A real tridiagonal matrix A satisfying $ a_{i,i+1}a_{i+1,i} \geq 0 $ has real eigenvalues? I have shown that a real tridiagonal matrix $A$ for which $ a_{i,i+1}a_{i+1,i} > 0 $ holds, is similar to a real symmetric (and therefore Hermitian) matrix, and hence has real eigenvalues. I have done this by explicitly computing the product $ D^{-1}AD $, for a diagonal matrix $D$ and shown that the matrix $D$ may be chosen in a way that will make the product symmetric. However, I don't know how to extend this to the limiting case where only $ a_{i,i+1}a_{i+1,i} \geq 0 $ holds. On Wikipedia it says that in the limiting case, it still holds that $A$ has real eigenvalues, although it is not necessarily similar to a Hermitian matrix. I have obtained the coupled equations $$ \frac{d_{i}}{d_{i+1}} a_{i,i+1} = \frac{d_{i+1}}{d_{i}} a_{i+1,i} ,$$ from which one may obtain a recursive scheme for calculating $D$ using an arbitrary nonzero number for $d_{11} = d_1$. From this, I don't know how to proceed.

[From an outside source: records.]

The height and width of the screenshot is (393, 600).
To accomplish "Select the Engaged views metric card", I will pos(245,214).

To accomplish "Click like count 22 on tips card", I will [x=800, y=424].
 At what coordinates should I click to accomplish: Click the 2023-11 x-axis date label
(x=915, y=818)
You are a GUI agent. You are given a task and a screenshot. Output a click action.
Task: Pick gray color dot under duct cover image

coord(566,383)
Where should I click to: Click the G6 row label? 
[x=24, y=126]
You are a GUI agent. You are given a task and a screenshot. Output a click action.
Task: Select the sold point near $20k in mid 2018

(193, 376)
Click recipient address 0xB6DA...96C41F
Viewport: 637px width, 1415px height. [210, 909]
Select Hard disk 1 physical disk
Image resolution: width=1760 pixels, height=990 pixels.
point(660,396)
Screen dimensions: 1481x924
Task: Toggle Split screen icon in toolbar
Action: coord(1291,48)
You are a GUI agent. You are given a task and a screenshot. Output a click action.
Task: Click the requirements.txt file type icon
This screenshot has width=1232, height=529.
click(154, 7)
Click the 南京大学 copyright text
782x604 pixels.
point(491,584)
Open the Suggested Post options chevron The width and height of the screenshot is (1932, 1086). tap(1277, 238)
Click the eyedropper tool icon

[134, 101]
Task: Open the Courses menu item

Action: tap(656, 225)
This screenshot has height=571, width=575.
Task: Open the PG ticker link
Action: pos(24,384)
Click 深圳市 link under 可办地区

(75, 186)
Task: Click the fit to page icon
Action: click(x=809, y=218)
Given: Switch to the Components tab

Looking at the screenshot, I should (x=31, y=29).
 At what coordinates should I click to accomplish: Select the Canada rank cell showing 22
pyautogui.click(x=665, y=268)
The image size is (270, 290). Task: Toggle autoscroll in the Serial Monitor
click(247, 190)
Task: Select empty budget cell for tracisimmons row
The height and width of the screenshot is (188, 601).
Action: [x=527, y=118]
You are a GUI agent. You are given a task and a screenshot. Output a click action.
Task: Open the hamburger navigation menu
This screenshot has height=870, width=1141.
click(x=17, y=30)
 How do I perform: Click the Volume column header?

Does anyone know how to carry out the limiting procedure?
 A: If $a_{i,i+1}a_{i+1,i}=0$, then one of these off-diagonal entries is zero (or both). For example, if $a_{i+1,i}=0$ the matrix $A$ has the block form
$$
A=\pmatrix{A_{11}&A_{12}\\0&A_{22}}, \quad 
$$
where $a_{i+1,i}$ is the top-right element of the zero block and $A_{12}$ has at most one nonzero entry (the bottom-left entry is $a_{i,i+1}$). The eigenvalues of $A$ are then given by the eigenvalues of the diagonal blocks $A_{11}$ and $A_{22}$. On the other hand, if $a_{i,i+1}$ is zero then $A$ can be partitioned in a similar manner to the lower block triangular form and if the entries are both zero, the matrix is block diagonal.
Now if $A_{11}$ and $A_{22}$ are such that no entry in the first super or subdiagonal are zero, you can apply what you already know (the blocks are similar to a real symmetric matrix and the eigenvalues are real). Otherwise, you can devise a similar partitioning and apply the argument recursively.
Note that if only one of the entries $a_{i,i+1}$ and $a_{i+1,i}$ is zero, you cannot make this matrix similar to a symmetric matrix (at least not by a diagonal scaling).